• Приглашаем посетить наш сайт
    Маяковский (mayakovskiy.lit-info.ru)
  • Еремин М. П.: Выдающийся реалист.

    Глава: 1 2 3 4 5 6 7

    Выдающийся реалист

    На своих современников Писемский производил не совсем обычное и даже, может быть, несколько странное впечатление. Один из самых популярных писателей своего времени, тонкий знаток театра и сам незаурядный актер, он по внешности ничем не напоминал художника, артиста, как тогда называли всякого человека, причастного к искусству. Петербургским и московским литераторам бросалось в глаза прежде всего провинциальное в нем. "Трудно себе представить, - вспоминает П. В. Анненков, - более полный, цельный тип чрезвычайно умного и вместе оригинального провинциала, чем тот, который явился в Петербург в образе... Писемского, с его крепкой, коренастой фигурой, большой головой, испытующими, наблюдательными глазами и ленивой походкой"1. А он не только не старался преодолеть в себе эту "провинциальность", но даже несколько щеголял ею. Говорил он с ярко выраженным костромским акцентом, а о "столичной утонченности жизни", как вспоминает тот же Анненков, всегда отзывался насмешливо. В нем было что-то простецки-задиристое, свойственное его младшим современникам - писателям-разночинцам 60-70-х годов.

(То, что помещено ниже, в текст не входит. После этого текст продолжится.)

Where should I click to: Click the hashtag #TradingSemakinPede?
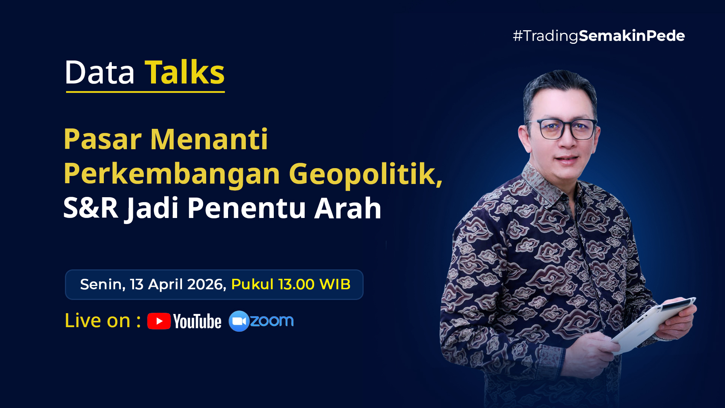pyautogui.click(x=599, y=36)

    Но в его поведении нельзя было не заметить и того, что заставляло вспомнить патриархально-помещичьи нравы, что Анненков обозначил гоголевским словечком "халатность". Такое сочетание на первый взгляд казалось странным. Однако люди, близко знавшие Писемского, ясно видели, как естественно и непринужденно уживались в его характере такие как будто бы взаимоисключающие качества. 

    1

    Алексей Феофилактович Писемский родился 11 марта 1821 года (сам он всегда указывал другую дату - 10 марта 1820 года) в сельце Раменье, Чухломского уезда, Костромской губернии. Писемский любил то ли с гордостью, то ли с веселой иронией говорить о том, что он происходит из старинного, едва ли не четырехсотлетнего дворянского рода, что имена его предков "в родных преданьях прозвучали". Однако в новейшие времена ничего от былого могущества и славы Писемских не осталось. Отец будущего писателя, Феофилакт Гаврилович, выслужившийся из солдат подполковник в отставке, был дворянин без поместья. Он "зажил помещиком" только потому, что его жена - Евдокия Алексеевна Шипова - получила в приданое небольшое именьице.

    В "Людях сороковых годов" есть выразительный диалог между Павлом Вихровым, образ которого, по признанию самого Писемского, во многом автобиографичен, и его отцом. Возвращаясь из гостей от богатой соседки Абреевой, отец с сыном разговорились о военной карьере, и Павел заметил, что служить в гвардии и быть флигель-адъютантом, по-видимому, хорошо.

    "- Еще бы! - сказал старик. - Да ведь на это, братец, состояние надо иметь.

    Павел внимательно посмотрел на отца.

    - А мы разве бедны? - спросил он.

    - Бедны, братец! - отвечал Михаил Поликарпыч и почему-то при этом сконфузился".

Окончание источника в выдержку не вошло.